Experiences with Mail servers

[Ed Weinberg]

On Mon, 2004-12-06 at 10:24 -0400, Chris Mason wrote:
> You advice is well received and the linked HOWTO is excellent. However, I
> don’t know if I want to move to postfix, is ther eany reason to do this, and
> if I don’t, what would be different in configuring sendmail to deliver to
> the dovecot maildir format?

First, Postfix is an excellent mail server.  Maildir format is superior
to mailfile format in a few ways, but there is one problem (I think)
with Postfix that I already have with Qmail.  Next time I will go with
Courier email.  I use that IMAP server now and it works great.

I have been using Qmail since '96 or so.  It is secure and fast.  It's
only drawback, and I think that Postfix shares this issue (let me know
if it does not), is that it receives all messages sent to it before it
bounces the messages.

This means that if you suffer a dictionary email attack and you bounce
mis-addressed email, you could end up with a million outgoing messages
in your queue.

This might sound far fetched, but I have three domains which receive
close to 30k emails a day to users who do not exist.  Some other mail
servers, like Courier, look at the addressee of incoming email and do
not accept the email if the user does not exist.

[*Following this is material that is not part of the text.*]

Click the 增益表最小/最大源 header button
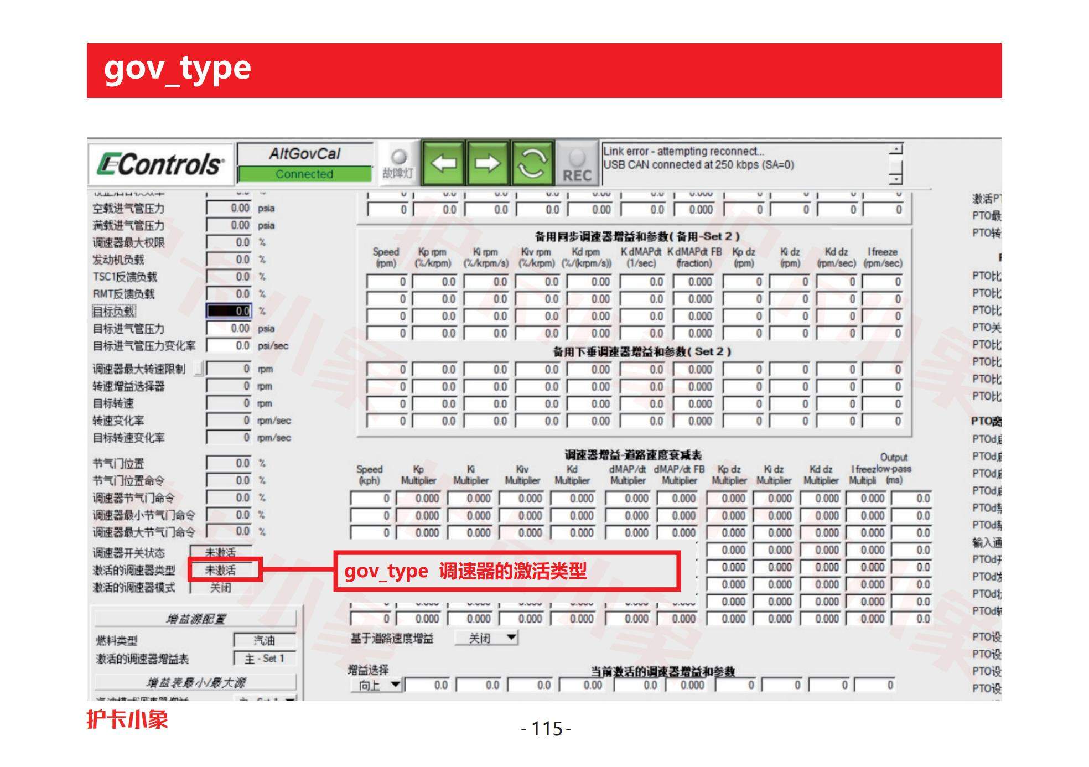click(x=195, y=682)
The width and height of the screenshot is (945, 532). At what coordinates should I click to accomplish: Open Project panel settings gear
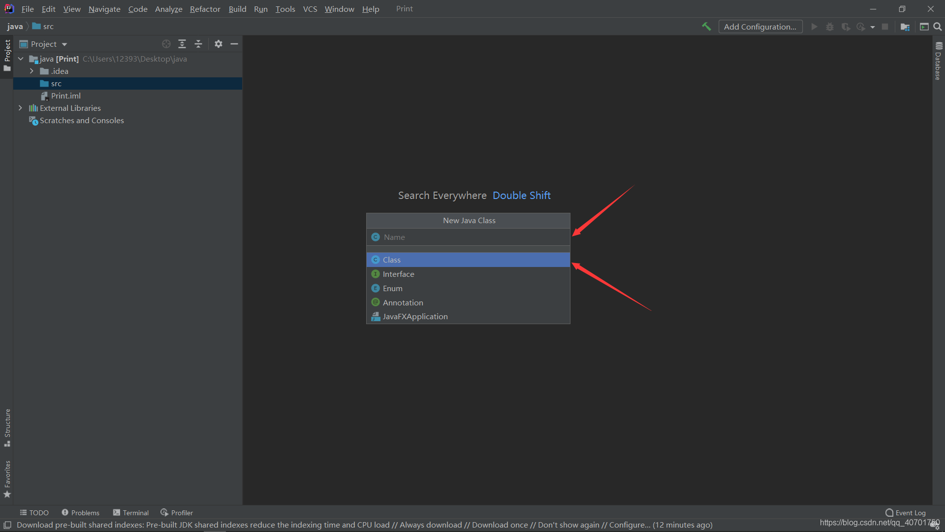[x=219, y=44]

The next issue comes up with email and spam/virus checking.  Processing
30K messages on a Qmail machine with no spam/virus checks are easy.  You
can probably do it with a 400Mhz machine and 128MB of ram.  If you want
to spam/virus check that number, though, you need more resources.

Can you block the dictionary attack by cutting off the server?  Probably
not this attack since I get no more than 25 pieces from any one host!
This is a very distributed attack.

Will this happen to you?  Who knows.  I never thought It would happen to
me.  This obviously comes from a network of compromised machines.  

--
   Ed Weinberg